Mas, para provar o meu ponto, apresento algumas estatísticas.

 

Os primeiros 6 campeonatos, durante a década de 30, e portanto já com Salazar como presidente do Conselho, são vencidos pelo Benfica (3) e pelo... FC Porto (3).

Na década de 40, é o Sporting o melhor. Vence 5 campeonatos, contra 4 do Benfica e 1 do Belenenses.

Na década seguinte, a de 50, é de novo o Sporting a dominar, com 5 campeonatos, contra 3 do Benfica e 2 do FC porto.

Portanto, no ano de 1960, com 26 campeonatos já disputados em pleno Estado Novo, a contabilidade era a seguinte: Benfica 10, Sporting 10, FC Porto 5 e Belenenses 1.

 

A partir daqui, o Benfica cresce muito, e o FC Porto desaparece.

Na década de 60, o Benfica vence 7 campeonatos, e o Sporting 3.

E nos quatro anos que irão até à revolução dos cravos, o Benfica vence 3 campeonatos, e o Sporting apenas 1.

Portanto, quando em Portugal se dá o 25 de Abril, existiam já 40 campeonatos disputados, e a contabilidade era a seguinte: Benfica 20, Sporting 14, FC Porto 5, e Belenenses 1.

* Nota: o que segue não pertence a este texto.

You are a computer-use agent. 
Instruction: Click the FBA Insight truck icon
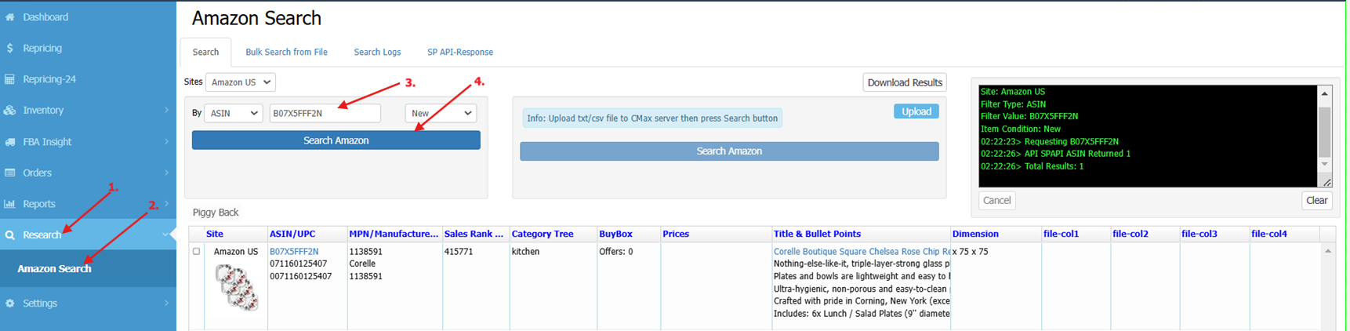pos(9,142)
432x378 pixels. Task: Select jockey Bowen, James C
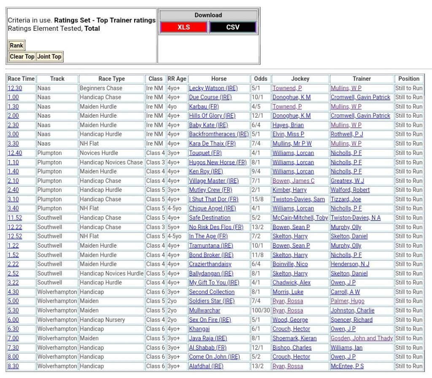(x=293, y=181)
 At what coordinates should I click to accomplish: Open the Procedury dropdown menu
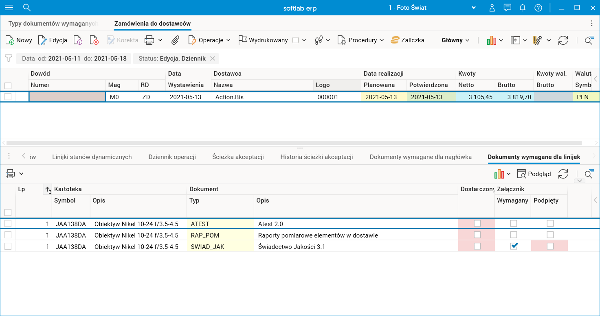[x=360, y=40]
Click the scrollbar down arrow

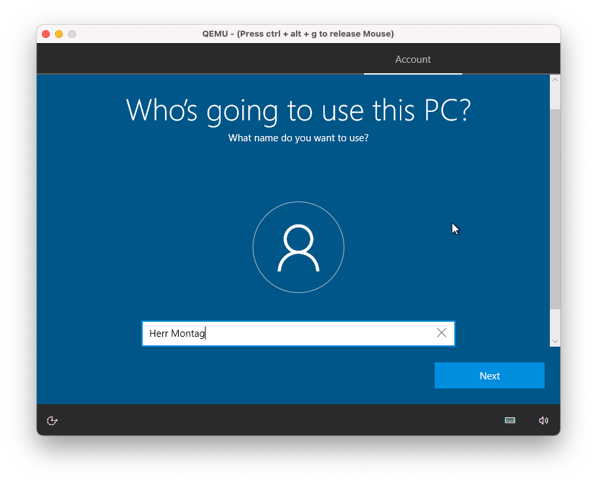click(555, 341)
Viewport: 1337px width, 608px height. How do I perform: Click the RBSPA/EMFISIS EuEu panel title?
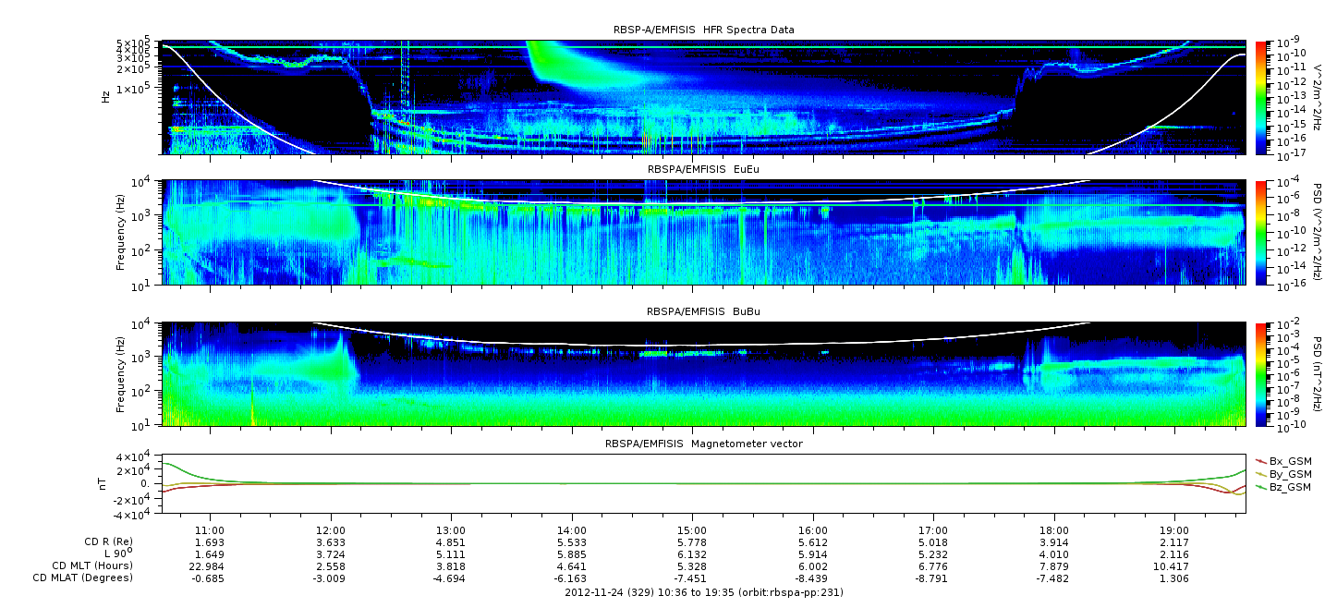[703, 170]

Embora fosse o Benfica o que tinha mais vitórias, é um pouco absurdo dizer que dominou devido ao Estado Novo quando o Sporting venceu 14 títulos durante esse regime, e até aos anos 50 tinha tantas vitórias como o Benfica. 

 

E o que aconteceu depois do 25 de Abril?

Bem, o que aconteceu é que continuou o domínio do Benfica durante os vinte anos seguintes.

Entre 1974 e 1980, o Benfica vence 3 campeonatos, o FC Porto 2, e o Sporting 1.

E na década de 80, o Benfica vence 5 campeonatos, o FC Porto vence 4, e o Sporting vence 1.

Durante os primeiros 16 anos depois da revolução, o domínio do Benfica é claro, 8 campeonatos, contra 6 do FC Porto e 2 do Sporting.

 

É só nos anos 90 que se dá a grande viragem a favor do FC Porto.

Na década de 90, os azuis vencem 7 campeonatos, o Benfica 2 e o Sporting 1.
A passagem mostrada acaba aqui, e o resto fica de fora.